Try it: In the entries that follow, find the line containing "Click the Fresh Game Frenzy chest image"; from there, copy every line exactly through the line containing "Viewport: 1456px width, 819px height.".

=== Given entries ===

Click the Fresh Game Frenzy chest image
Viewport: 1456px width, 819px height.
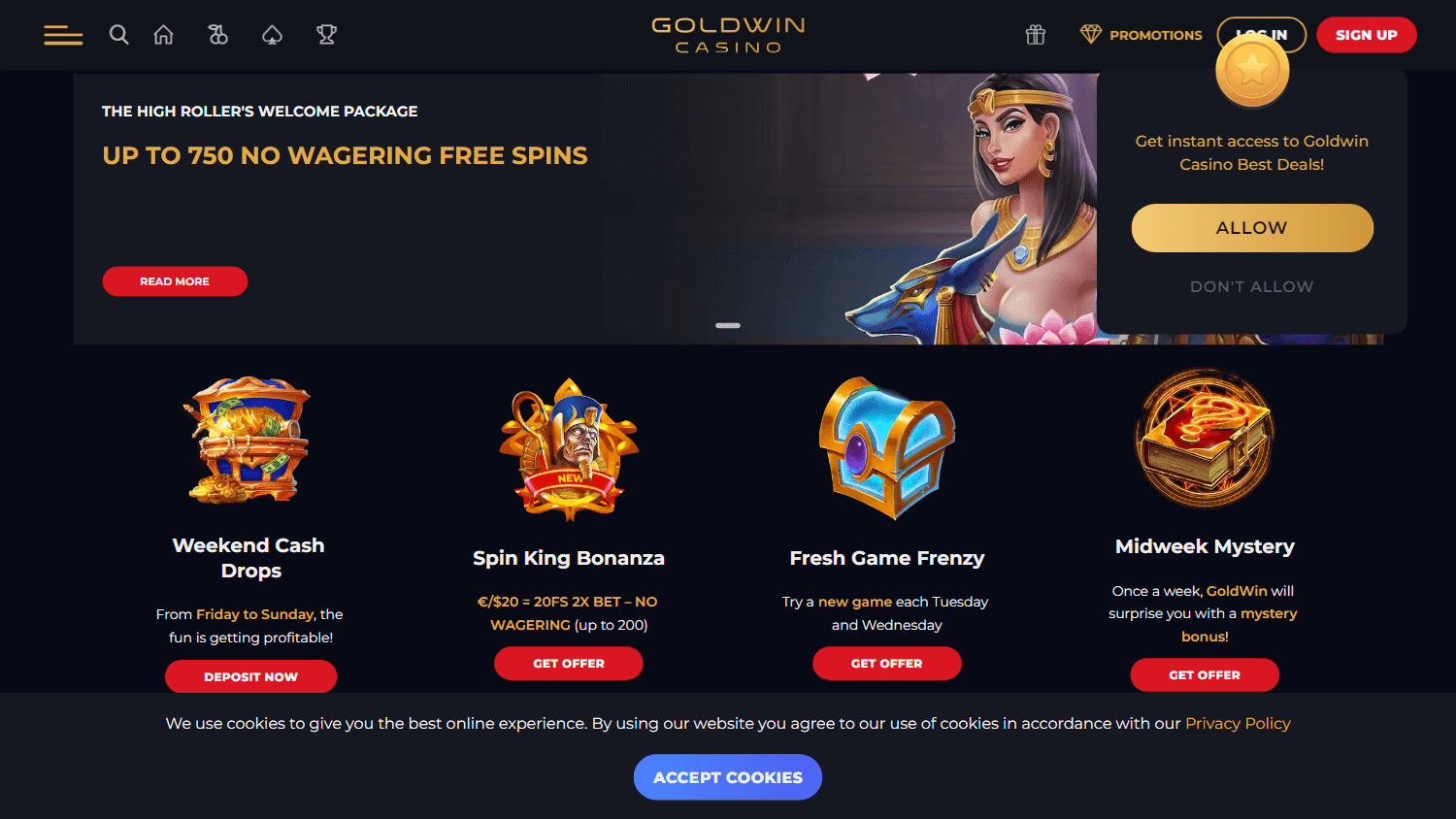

===
=== Given entries ===

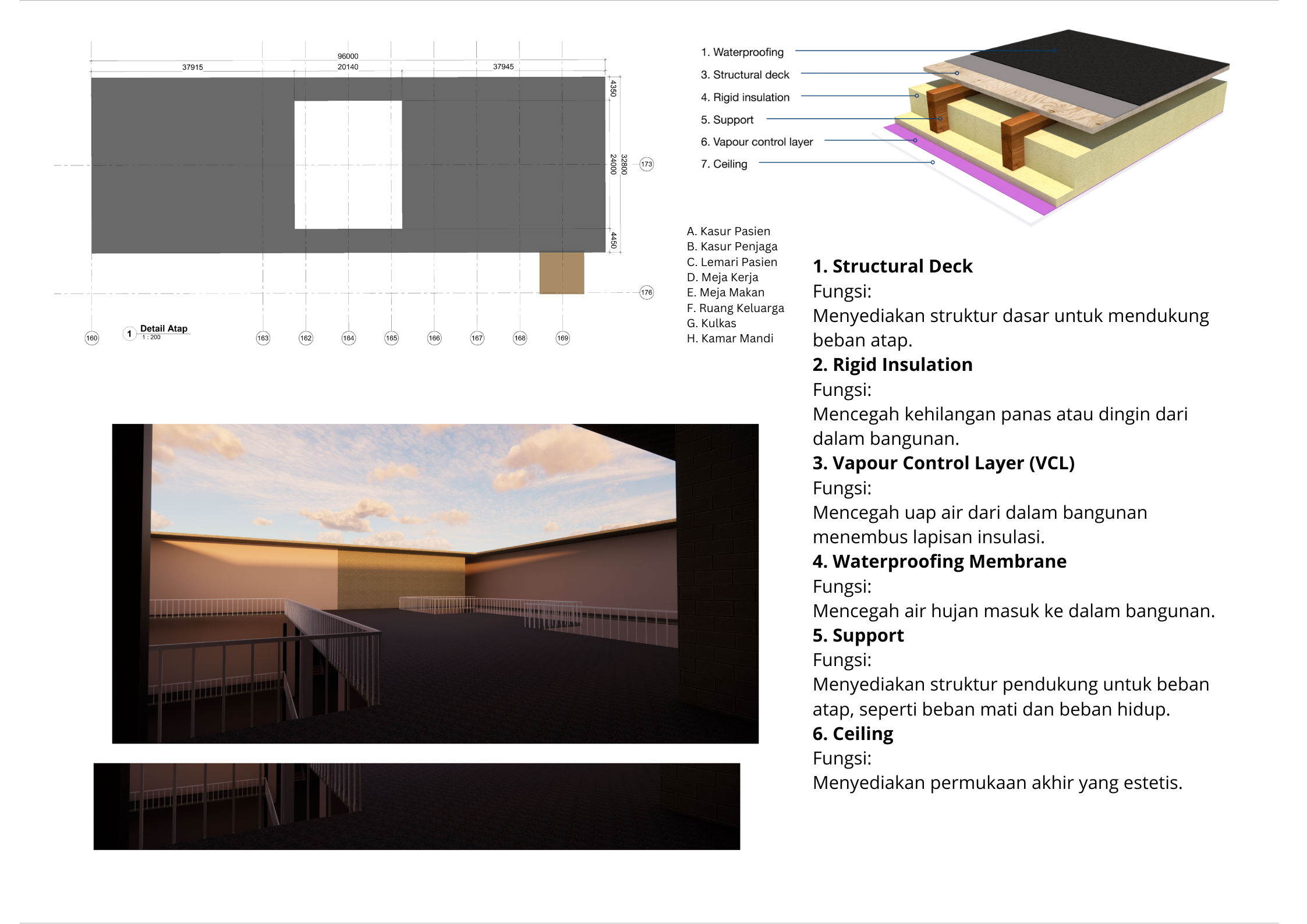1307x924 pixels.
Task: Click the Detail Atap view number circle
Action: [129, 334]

===

Completed exercise:
Click the Fresh Game Frenzy chest image
Viewport: 1456px width, 819px height.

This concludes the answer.